A worked example: one couple’s real monthly numbers

Vanabond Tales, a couple cruising a 29-foot monohull, put their own spending at close to $2,500 a month: about $1,900 in general living costs (food, dining out, drinks, entertainment) plus roughly $600 in boat-specific costs including a $450 marina fee in Greece. That single real budget lands almost exactly in the middle of the $1,500-$5,000 range every liveaboard survey converges on, which is the most honest confirmation you’ll find that the range isn’t padded.

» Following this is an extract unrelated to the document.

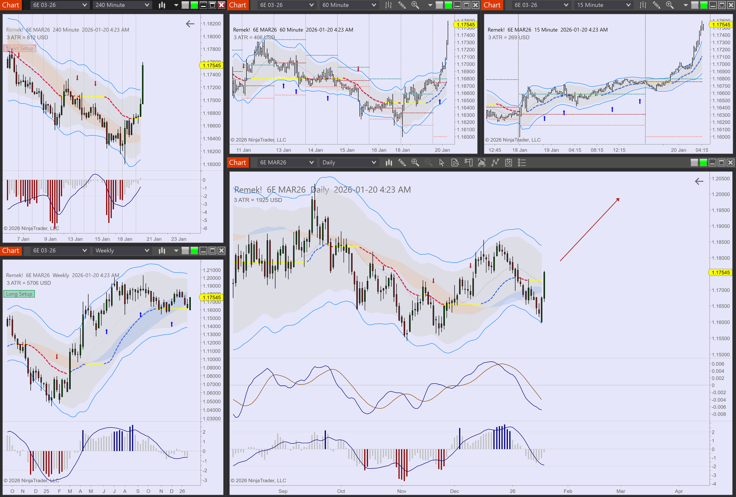
Task: Select the Drawing Tools pencil icon on the Daily chart
Action: [x=403, y=162]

If you’re weighing whether to get into sailing at all before committing to numbers like these, start smaller. Our sailing lessons guide covers what learning to sail actually costs before you’re anywhere near buying a boat to live on. And if you’re comparing this lifestyle against other expensive hobbies before you commit real money, cost to own a horse and horse boarding cost run the same honest-numbers breakdown for the other major recurring-cost hobby people romanticize before pricing out.

Ready to actually budget a season aboard? Take the monthly table above, swap in real marina quotes for the coast you’re planning to cruise, and price your own health insurance before you set a departure date, not after.

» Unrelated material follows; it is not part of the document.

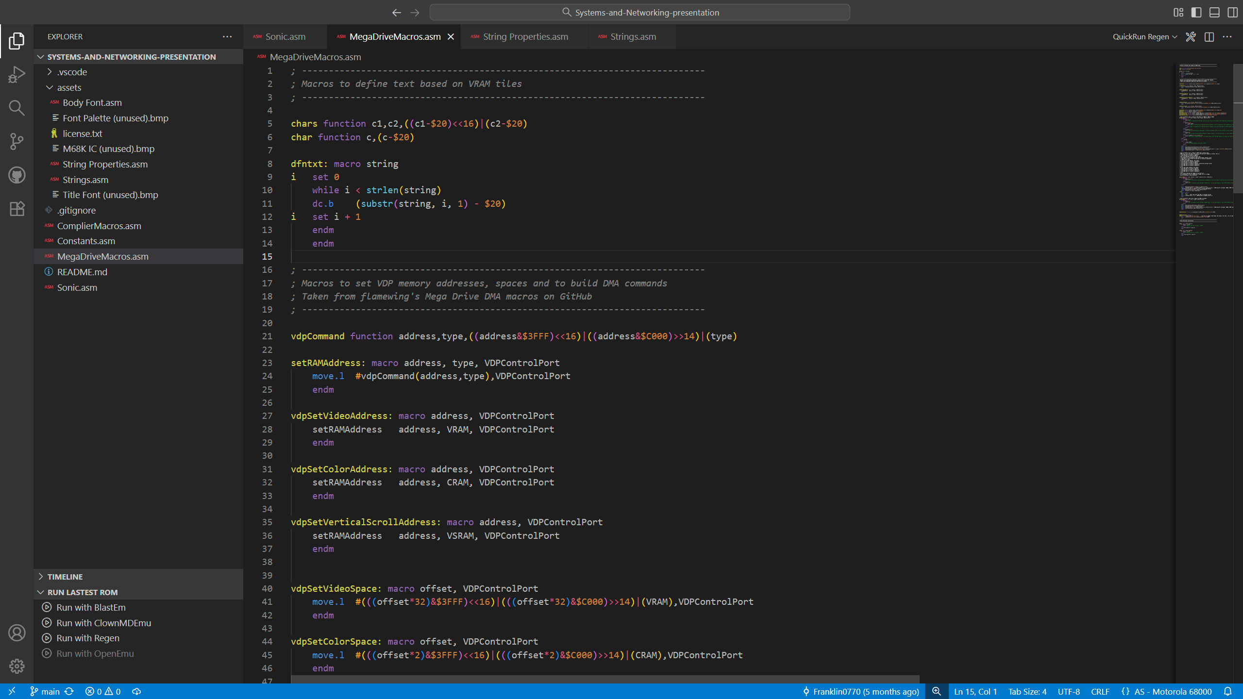Switch to the Sonic.asm tab
1243x699 pixels.
pos(286,36)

Frequently asked questions

What is the cost of living on a sailboat per month?+

Most cruising couples spend $1,500 to $5,000 a month, per Vanabond Tales' liveaboard survey, with the swing driven almost entirely by marina versus anchor time. A frugal, mostly-at-anchor couple can land under $1,500. A marina-based couple running air conditioning and eating out often clears $4,000.

Is the cost to live on a sailboat cheaper than renting an apartment?+

It can be, but only if you anchor out often and do your own maintenance. A marina-based liveaboard easily matches a mid-size US apartment once slip fees, insurance, maintenance and health insurance are added up. The real savings show up for cruisers willing to swing at anchor most nights.

Do I need health insurance if I live on a sailboat full-time?+

Yes. US-based ACA plans run around $1,000 a month per Money for Mangos, while international medical policies from insurers like GeoBlue or Cigna Global run $400 to $1,000 monthly and often cost less if you drop US coverage entirely and stay outside the country most of the year.

How much should I budget for sailboat maintenance each year?+

Budget roughly 8 to 10 percent of your boat's value annually, per Yacht Trading's breakdown of the industry's '10% rule.' A $60,000 boat needs $4,800 to $6,000 a year. Costs arrive in lumps, not evenly, so keep a dedicated maintenance fund rather than spending the average monthly figure as it lands.

Is it cheaper to live on a sailboat at anchor than in a marina?+

Considerably. Anchoring out costs nothing beyond fuel for your dinghy and batteries, against $600 to $1,500 a month for a US marina slip, per ManageCasa's 2026 rate data. The tradeoff is convenience: no dock power, no easy provisioning runs, and more time spent managing your boat's systems yourself.

How much does internet cost on a sailboat?+

Starlink Roam runs $50 a month for a limited data tier or $165 for the unlimited coastal plan most liveaboards choose, per Dishy Central's 2026 pricing guide, plus a one-time $349 dish. True offshore Maritime plans for ocean crossings start around $250 a month with a pricier terminal.